SET PROBLEM:
Copy the records from the line containing "Task: Switch to the Configuration step tab" to the line containing "click(297, 201)", both included, without changing anything.

RECORD SET:
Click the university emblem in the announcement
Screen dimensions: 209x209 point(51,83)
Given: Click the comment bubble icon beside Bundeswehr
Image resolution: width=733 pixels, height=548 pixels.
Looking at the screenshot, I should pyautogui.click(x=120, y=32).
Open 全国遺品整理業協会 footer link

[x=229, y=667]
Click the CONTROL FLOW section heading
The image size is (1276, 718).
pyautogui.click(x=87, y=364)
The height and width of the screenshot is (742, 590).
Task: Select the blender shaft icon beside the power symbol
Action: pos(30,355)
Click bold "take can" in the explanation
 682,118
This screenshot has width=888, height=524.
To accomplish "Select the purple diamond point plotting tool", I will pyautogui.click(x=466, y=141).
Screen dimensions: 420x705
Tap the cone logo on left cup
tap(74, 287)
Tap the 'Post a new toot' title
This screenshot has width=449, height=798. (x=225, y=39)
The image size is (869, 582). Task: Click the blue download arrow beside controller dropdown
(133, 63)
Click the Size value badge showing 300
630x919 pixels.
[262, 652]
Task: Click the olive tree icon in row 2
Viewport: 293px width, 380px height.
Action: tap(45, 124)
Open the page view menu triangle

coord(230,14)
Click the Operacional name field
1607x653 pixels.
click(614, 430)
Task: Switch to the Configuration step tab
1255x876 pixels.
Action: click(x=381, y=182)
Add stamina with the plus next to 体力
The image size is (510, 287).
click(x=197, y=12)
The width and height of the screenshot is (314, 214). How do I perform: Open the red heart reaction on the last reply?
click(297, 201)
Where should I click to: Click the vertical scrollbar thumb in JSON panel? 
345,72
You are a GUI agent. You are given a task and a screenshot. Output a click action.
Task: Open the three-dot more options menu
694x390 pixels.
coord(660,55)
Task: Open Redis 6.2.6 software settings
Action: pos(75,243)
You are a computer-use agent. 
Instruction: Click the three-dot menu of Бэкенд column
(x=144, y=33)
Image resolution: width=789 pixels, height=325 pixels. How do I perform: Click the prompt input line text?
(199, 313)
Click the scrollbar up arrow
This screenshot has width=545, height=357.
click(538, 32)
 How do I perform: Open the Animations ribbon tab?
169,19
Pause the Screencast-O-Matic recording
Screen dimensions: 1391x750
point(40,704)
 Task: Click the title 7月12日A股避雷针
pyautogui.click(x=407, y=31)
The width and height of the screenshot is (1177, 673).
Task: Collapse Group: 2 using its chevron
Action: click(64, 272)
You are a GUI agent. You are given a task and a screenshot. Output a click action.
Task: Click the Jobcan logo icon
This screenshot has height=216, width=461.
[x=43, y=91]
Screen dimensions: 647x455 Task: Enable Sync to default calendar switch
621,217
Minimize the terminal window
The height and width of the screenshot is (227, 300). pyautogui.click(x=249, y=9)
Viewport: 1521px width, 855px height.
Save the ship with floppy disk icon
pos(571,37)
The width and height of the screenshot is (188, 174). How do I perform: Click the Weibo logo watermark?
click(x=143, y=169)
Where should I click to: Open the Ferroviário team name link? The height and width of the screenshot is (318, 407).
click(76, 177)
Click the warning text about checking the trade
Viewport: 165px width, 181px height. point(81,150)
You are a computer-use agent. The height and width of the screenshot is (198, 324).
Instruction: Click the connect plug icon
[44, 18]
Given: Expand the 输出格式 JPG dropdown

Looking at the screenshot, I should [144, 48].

RESPONSE TO THE TASK:
Task: Switch to the Configuration step tab
1255x876 pixels.
Action: click(x=381, y=182)
Add stamina with the plus next to 体力
The image size is (510, 287).
click(x=197, y=12)
The width and height of the screenshot is (314, 214). How do I perform: Open the red heart reaction on the last reply?
click(297, 201)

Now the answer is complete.